Raritäten aus dem Bilderalbum von Lore Rieger: Das schöne Familienfoto von 1930 - mit Gemischtwarenhandel und Tankstelle

Hauptstraße 60, heute Friedenstraße 12 im Jahr 1930 - Foto mit Seltenheitswert. Die erste, zwei Jahre zuvor montierte Benzin-Zapfsäule davor, Im Hintergrund der Gemischtwarenladen von Gottlob und Luise Common, die sich zum Familienfoto aufgestellt hatten zusammen mit Frida Stickel und Lore, die jetzt 92-Jährige als Mädchen. Es war das elterliche Haus (Foto: Sammlung Lore Rieger, Neuwiesenstraße)

Als Lore Rieger den Bericht über den Abbruch des Gebäudes Friedenstraße 12 gelesen hatte, stöberte sie in ihrem Fotoalbum und fand eine Rarität: Eine Aufnahme des Hauses, damals Hauptstraße 60, aus dem Jahr 1930 mit der Benzin-Zapfsäule davor. Im Hintergrund der Gemischtwarenladen von Gottlob und Luise Common, die sich zum Familienfoto in Position gebracht hatten. Neben ihnen Frida Stickel und Lore, die jetzt 92-Jährige als Mädchen. Es war das elterliche Haus.

Lienzinger Geschichte(n) oder Abbruch, die Zweite. Und unerwartete historische Aufnahmen von Friedenstraße 12, die begeistern

Seit Monaten auf der Suche nach einem solchen Foto mit der ersten Tankstelle von Lienzingen, löst das Begeisterung bei mir aus.  Nachdem ich die inzwischen fast in Vergessenheit geratene Geschichte der Zapfsäulen in dem Dorf recherchiert  – eine zweite entstand 1929 ein Stück weiter - und für den Blog aufgearbeitet hatte, suchte ich ein Foto mit einer dieser beiden Benzin-Ladestationen in Lienzingen als Motiv. Bei meiner Recherche stieß ich auf das Historische Archiv von BP/Aral in Bochum. Die hatten eine mit Lienzingen typengleiche Zapfstelle im digitalen Fundus,  allerdings in einem Ort im Harz. Immerhin ließ sich damit eine Lücke überbrücken, so dass die User wenigstens sahen, wie eine solche Tankstelle in den Anfangsjahren der Motorisierung aussah.

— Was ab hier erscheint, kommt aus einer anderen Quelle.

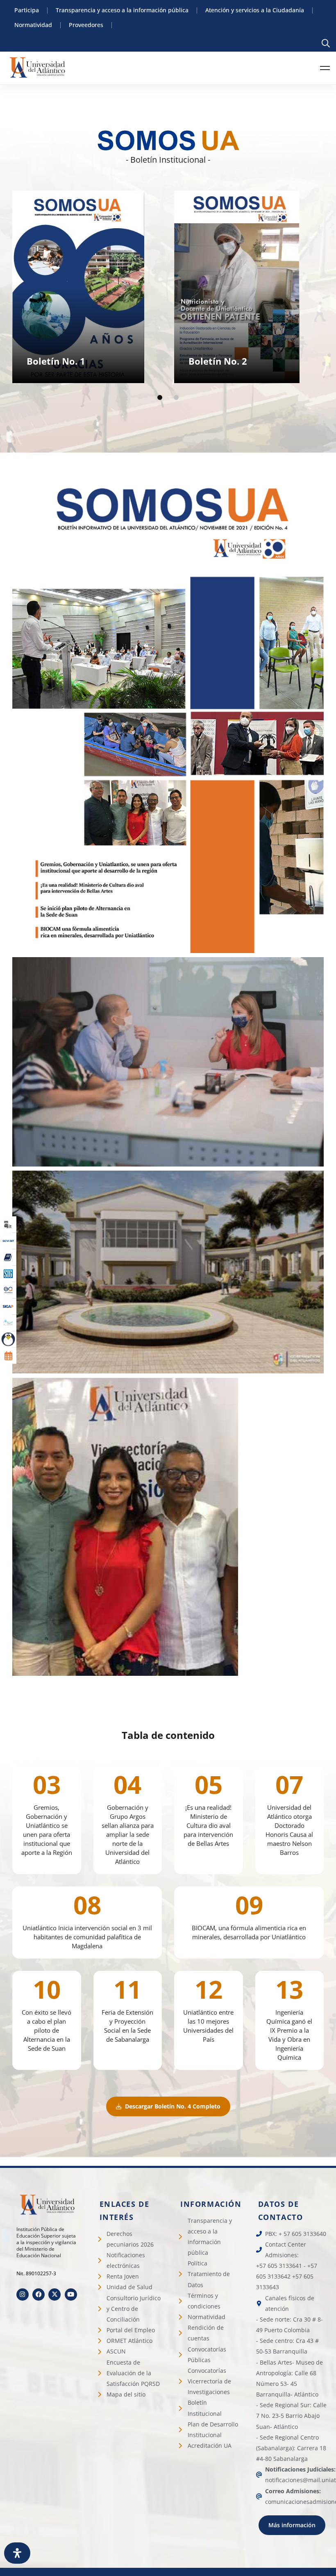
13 (289, 1989)
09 (249, 1905)
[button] (159, 397)
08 (87, 1905)
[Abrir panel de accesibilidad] (17, 2553)
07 (289, 1784)
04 (127, 1784)
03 (47, 1784)
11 (127, 1989)
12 (208, 1989)
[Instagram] (22, 2294)
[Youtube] (71, 2294)
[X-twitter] (54, 2294)
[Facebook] (38, 2294)
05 (208, 1784)
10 (47, 1989)
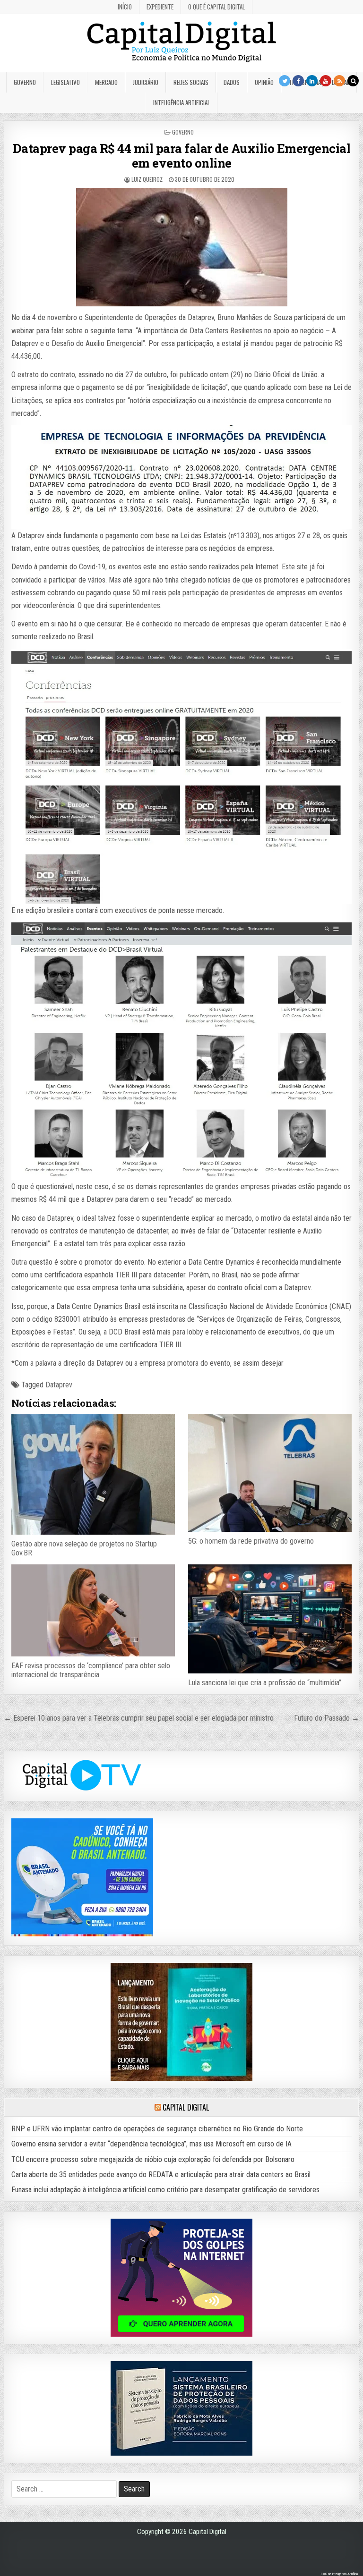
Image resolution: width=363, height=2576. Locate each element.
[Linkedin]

Tankstelle weg: Aufnahme vermutlich um 1950, links die Post, rechts der Tante-Emma-Laden, Daneben das Rathaus. (Foto: Sammlung Lore Rieger)

Deshalb kam bei Lore Riegers Fund die Riesen-Freude auf. Unerwartet.  Eine große Rarität, freute  sich auch Stadtarchivarin Marlis Lippik, die das kostbare Stück Ortsgeschichte inzwischen ihrem Bildfundus hinzugefügt hat.

In dem Gebäude Hauptstraße 60, heute Friedenstraße 12, war mehr als ein Jahrhundert lang ein Teil der Lienzinger Infrastruktur untergebracht, wie sich auch in dem 2016 erschienenen Ortsbuch Lienzingen nachlesen lässt. Albert Schnabel betrieb darin von 1927 bis 1929 in dem um 1900 errichteten Haus mit der, für den historischen Ortskern eher ungewohnten und wohl erst einige Jahre später angebrachten Klinkerfront die Poststelle und den Gemischtwarenhandel. Er war es auch, der 1928 vor dem Gebäude die erste Tankstelle in Lienzingen errichtet hatte – die Marke „Olex“ stand für die Aktiengesellschaft für österreichische und ungarische Mineralölprodukte, der heutigen BP. Immerhin führte durch den Ort die Reichsstraße 35 (heute Bundesstraße 35).  Als Schnabel 1929 verkaufte, übernahm die Familie Common den Laden und die Postagentur, zuerst Gottlob Common und dann bis zu ihrem Tod 1966 Frida Stickel, geborene Common.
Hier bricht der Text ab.